Sunday, April 28, 2013

God's Glory

Fifth Sunday of Easter
 

I like words.  I like learning about words – looking them up in the dictionary.  In preparing for this liturgy I came across a word that got my attention.  The word is:  brood.  I came across it in a book of prayers from a community of women.  The prayer is a blessing and says:  The blessing of the Holy Spirit who broods over us as a mother over her children be with us now and forever. 

My understanding of brood did not fit into this context.  For me brooding means being worried, being pre-occupied in a bad way with something.  It’s certainly not a blessing.  It’s not a blessing to be worried about something.  So I went to the dictionary and found out the first meaning of brood is:  to give warmth and life.  Another word for brood is hatch – like a hen hatching an egg. 

Then the image in the blessing begins to make sense.  The Holy Spirit broods over us – giving us the warmth of love – giving us new life – hatching God’s life in us.  The Holy Spirit mothers us into being children of God by giving us the desire to love – giving us the desire to nurture, serve and embrace others. 

That image of the Spirit of God brooding over us helps us to understand what Jesus is saying in today’s gospel.  In the gospel he says:  “Now is the Son of Man glorified, and God is glorified in him.”  Glory is another word we need to understand better.  The Hebrew word for “glory” is kabod.  Literally it means “weight”.  The idea or image is that the weight of God’s presence comes to be sensed in a particular situation.  For example, on Mt. Sinai Moses sensed God’s glory – God’s kabod – somehow felt the weight of God’s presence – somehow God leaning into him and his life. 

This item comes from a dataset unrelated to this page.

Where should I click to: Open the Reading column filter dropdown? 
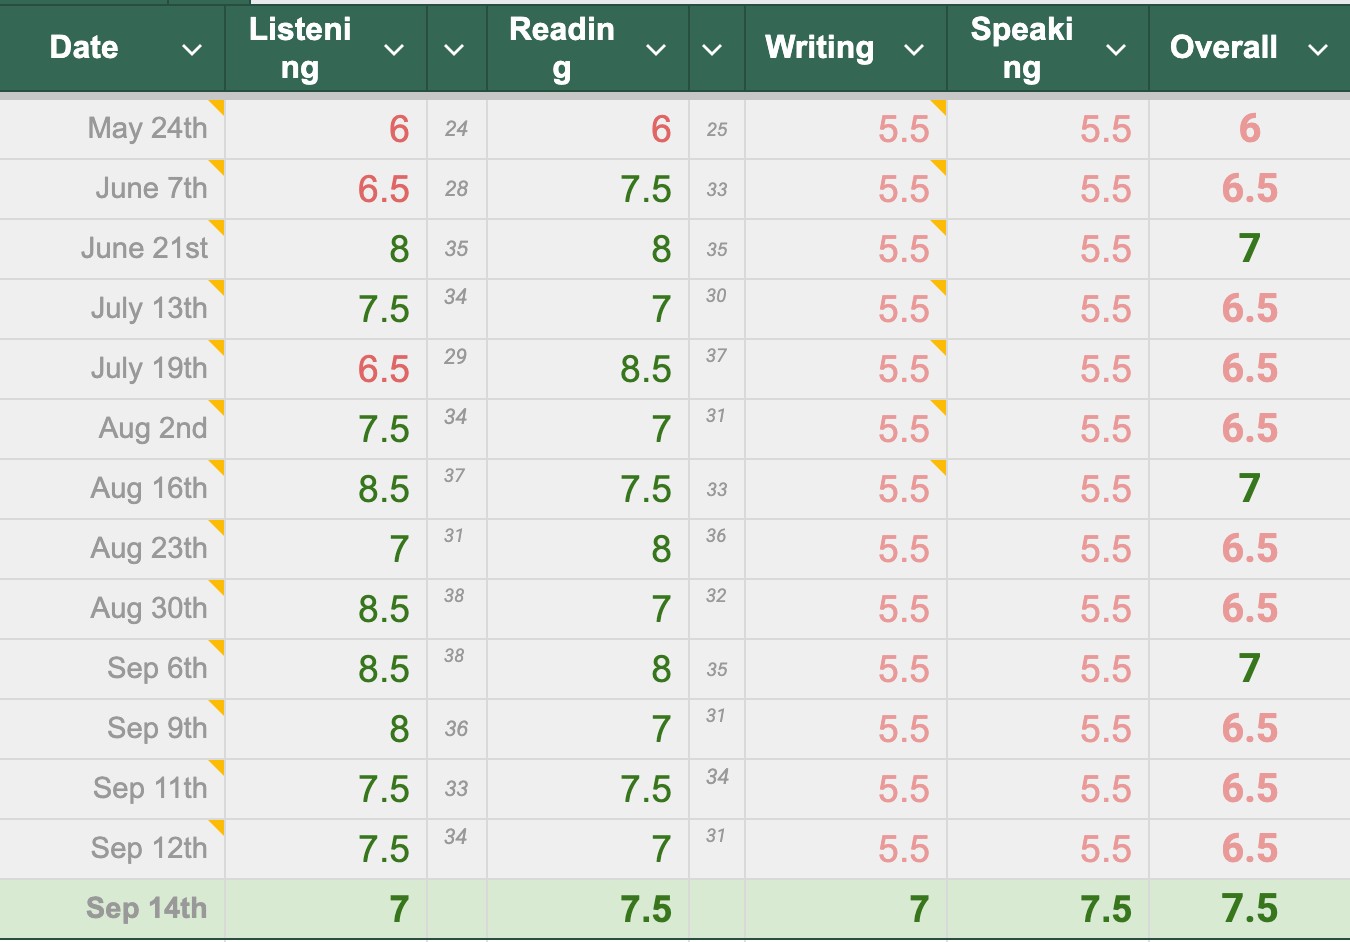point(656,49)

When Jesus says:  “Now is the Son of Man glorified, and God is glorified in him”, he is talking about this kabod – this presence of God – assuming weight and density in him.  And then he says to his disciples:  “Love one another.”  That very same presence – that same glory will take on weight and heft and density in us – when we love one another – as Jesus loves.  Our love for one another is the Glory of God – God’s presence taking on shape and substance in us and through us. 

I think we can understand Jesus here as talking about God’s brooding glory – God mothering Jesus and mothering us into real sons and daughters – God hatching his love-life in us – hatching in us God’s desire to nurture others, to serve others, to embrace others. 

Let us then pray for the blessing:  May the blessing of God’s Spirit who broods over us as a mother over her children be with us now and forever.